During our meeting with Ms. Marinello, she suggested that there were a number of acquisition opportunities which might make strategic sense for Comdata. While we acknowledge that this may be true depending upon the terms and other specifics, we believe that Comdata will be in a much stronger competitive position in making acquisitions if it is a standalone pure-play enterprise that can use its likely-to-be highly valued equity currency in pursuing such transactions.
We believe it is self-evident that Comdata's long-term value would be maximized as an independent company. In addition, the ability to reward its management with equity incentives that are directly tied to the performance of its business would be an invaluable tool to retain and attract talented individuals, and may obviate some of the personnel risks highlighted earlier.
With regard to HRS, we believe Ceridian management should focus on improving its remarkably low operating margins, its lackluster customer service record, weakness in its sales organization, and deficiencies in its technology infrastructure. These basic operational improvements would provide more than ample opportunity to enhance long-term value for all of Ceridian's stakeholders, including shareholders, customers, and employees alike. Furthermore, the intelligent use of the company's free cash flow and borrowing capacity created by a dramatically improved, rationalized, and standalone HRS business will further enhance shareholder returns over the long term. These goals should command the full focus of Ceridian's senior management for the foreseeable future. In addition, this strategy is materially less risky than expanding an operationally challenged business through acquisitions.

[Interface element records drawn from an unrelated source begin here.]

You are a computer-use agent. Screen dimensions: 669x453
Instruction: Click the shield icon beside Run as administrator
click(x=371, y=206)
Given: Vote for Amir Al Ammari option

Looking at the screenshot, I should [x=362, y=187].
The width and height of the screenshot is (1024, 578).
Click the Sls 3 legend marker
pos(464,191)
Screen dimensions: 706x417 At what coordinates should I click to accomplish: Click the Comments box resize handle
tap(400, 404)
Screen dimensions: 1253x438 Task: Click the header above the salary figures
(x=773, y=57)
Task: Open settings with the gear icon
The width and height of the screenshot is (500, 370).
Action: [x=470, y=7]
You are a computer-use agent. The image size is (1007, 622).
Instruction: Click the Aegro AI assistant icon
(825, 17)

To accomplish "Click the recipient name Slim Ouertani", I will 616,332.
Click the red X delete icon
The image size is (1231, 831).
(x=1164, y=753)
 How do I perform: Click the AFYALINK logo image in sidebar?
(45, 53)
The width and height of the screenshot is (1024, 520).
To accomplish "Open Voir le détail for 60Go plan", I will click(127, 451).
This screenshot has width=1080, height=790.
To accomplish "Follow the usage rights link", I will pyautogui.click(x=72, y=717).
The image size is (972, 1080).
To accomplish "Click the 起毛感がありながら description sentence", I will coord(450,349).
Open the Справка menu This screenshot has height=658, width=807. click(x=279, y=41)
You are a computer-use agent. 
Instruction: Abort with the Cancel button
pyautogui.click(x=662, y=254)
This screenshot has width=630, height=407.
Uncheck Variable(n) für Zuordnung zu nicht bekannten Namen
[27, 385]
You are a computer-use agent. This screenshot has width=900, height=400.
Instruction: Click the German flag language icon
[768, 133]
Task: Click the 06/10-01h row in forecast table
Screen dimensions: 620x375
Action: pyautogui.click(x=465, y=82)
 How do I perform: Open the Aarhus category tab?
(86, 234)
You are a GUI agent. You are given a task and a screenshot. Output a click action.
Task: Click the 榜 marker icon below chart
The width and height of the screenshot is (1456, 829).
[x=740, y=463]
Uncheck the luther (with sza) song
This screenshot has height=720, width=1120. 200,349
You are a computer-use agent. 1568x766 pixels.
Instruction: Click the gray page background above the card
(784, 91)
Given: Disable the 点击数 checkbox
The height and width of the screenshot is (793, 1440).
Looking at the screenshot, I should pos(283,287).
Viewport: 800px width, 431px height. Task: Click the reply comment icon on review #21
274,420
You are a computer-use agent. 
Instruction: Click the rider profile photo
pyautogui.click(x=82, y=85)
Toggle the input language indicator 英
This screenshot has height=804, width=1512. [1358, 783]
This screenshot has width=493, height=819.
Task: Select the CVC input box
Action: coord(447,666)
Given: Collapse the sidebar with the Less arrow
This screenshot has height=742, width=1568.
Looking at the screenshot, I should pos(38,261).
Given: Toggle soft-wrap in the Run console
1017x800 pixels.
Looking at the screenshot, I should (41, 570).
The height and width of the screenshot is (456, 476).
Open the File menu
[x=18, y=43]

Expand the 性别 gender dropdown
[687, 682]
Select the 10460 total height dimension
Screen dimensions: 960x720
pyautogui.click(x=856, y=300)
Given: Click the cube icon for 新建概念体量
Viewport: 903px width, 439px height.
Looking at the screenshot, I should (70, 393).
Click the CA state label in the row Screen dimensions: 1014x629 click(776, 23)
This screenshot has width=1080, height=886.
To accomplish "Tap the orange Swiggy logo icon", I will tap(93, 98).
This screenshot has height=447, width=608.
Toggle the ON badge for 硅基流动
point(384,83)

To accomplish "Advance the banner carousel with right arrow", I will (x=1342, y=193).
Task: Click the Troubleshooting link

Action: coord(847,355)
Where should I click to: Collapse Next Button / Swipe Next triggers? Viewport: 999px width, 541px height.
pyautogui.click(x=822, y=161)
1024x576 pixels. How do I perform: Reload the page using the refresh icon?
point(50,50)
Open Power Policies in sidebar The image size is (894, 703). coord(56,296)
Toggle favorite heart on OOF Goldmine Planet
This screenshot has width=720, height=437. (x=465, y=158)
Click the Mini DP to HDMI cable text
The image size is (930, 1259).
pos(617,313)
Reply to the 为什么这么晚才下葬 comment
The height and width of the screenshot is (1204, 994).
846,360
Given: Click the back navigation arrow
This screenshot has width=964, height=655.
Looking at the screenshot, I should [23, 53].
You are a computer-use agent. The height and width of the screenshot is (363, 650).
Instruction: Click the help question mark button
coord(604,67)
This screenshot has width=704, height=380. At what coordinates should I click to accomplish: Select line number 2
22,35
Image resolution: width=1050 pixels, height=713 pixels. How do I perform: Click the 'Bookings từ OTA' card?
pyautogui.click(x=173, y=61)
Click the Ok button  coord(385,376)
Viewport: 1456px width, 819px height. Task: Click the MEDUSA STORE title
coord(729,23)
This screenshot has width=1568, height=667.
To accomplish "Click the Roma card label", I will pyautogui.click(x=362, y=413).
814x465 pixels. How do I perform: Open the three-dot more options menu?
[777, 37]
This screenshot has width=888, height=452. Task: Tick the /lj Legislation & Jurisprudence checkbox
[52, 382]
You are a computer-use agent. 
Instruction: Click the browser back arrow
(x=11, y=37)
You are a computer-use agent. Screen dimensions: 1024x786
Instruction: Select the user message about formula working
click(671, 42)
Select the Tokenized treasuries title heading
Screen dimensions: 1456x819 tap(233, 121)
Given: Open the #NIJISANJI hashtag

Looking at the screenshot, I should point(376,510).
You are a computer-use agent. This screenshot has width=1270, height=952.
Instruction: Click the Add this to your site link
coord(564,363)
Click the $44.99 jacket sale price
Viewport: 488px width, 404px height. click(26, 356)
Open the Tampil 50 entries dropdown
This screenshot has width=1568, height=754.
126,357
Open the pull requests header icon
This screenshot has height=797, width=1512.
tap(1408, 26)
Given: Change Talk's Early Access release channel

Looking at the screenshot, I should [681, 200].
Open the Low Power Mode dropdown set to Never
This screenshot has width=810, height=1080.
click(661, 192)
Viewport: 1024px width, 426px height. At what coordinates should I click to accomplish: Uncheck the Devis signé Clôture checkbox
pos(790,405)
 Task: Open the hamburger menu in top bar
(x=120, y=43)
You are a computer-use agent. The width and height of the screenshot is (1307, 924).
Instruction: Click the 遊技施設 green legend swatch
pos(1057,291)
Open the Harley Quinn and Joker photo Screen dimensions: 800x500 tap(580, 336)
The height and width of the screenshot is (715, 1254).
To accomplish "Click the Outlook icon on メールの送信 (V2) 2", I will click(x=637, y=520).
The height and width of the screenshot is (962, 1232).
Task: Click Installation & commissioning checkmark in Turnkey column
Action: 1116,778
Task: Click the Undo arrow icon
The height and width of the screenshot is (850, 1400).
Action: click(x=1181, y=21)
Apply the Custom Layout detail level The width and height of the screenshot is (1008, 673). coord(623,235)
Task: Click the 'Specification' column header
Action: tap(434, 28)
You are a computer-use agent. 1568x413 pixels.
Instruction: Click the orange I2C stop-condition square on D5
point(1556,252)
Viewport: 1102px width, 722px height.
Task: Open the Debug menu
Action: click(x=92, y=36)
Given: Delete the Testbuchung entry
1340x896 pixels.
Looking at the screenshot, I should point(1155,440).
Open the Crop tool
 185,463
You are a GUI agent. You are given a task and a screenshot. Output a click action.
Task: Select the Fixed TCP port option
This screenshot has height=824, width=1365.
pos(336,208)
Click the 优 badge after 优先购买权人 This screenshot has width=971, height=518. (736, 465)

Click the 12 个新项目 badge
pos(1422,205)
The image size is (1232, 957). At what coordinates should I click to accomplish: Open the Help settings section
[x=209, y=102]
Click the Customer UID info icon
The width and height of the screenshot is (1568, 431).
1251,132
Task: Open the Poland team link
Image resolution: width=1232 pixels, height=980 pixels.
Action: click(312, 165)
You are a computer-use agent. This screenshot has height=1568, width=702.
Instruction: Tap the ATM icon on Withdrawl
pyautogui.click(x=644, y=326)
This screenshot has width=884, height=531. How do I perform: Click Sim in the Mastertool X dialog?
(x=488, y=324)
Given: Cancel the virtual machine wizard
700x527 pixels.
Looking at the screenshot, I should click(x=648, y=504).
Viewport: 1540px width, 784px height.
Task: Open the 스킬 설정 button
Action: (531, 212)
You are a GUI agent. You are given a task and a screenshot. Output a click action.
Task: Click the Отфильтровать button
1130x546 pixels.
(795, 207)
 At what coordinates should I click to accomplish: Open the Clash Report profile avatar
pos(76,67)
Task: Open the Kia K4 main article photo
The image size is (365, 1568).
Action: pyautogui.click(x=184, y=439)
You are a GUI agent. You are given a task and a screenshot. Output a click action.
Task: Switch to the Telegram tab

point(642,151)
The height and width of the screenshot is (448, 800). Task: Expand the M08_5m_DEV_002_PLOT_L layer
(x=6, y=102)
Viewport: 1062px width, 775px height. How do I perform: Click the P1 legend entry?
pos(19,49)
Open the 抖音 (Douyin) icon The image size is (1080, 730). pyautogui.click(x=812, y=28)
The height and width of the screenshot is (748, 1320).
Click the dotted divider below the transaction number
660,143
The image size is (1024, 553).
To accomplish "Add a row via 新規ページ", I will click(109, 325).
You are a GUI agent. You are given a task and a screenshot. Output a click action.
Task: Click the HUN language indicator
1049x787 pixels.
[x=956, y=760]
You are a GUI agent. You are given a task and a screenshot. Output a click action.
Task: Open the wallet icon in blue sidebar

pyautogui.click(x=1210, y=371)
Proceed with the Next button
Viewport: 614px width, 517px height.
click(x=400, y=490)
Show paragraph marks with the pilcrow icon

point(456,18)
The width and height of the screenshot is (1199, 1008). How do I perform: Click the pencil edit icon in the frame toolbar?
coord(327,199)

In light of recent events, we feel that we can no longer remain a passive Ceridian shareholder. We would have greatly preferred to voice our concerns in a less public arena. Given what we have learned over the past week, coupled with the imminent deadline under Ceridian's unusually early advance notice provision regarding the nomination of directors, we are compelled to act now to protect our investment.
As a consequence, we currently intend to nominate a slate of alternative directors at the company's upcoming meeting of shareholders and provide the requisite notice on or before the January 23, 2007 deadline.
We welcome the opportunity to commence discussions with you in advance of the director nomination notice deadline regarding the matters discussed inthis letter. We would appreciate a response at your earliest convenience.
PERSHING SQUARE CAPITAL MANAGEMENT, L.P.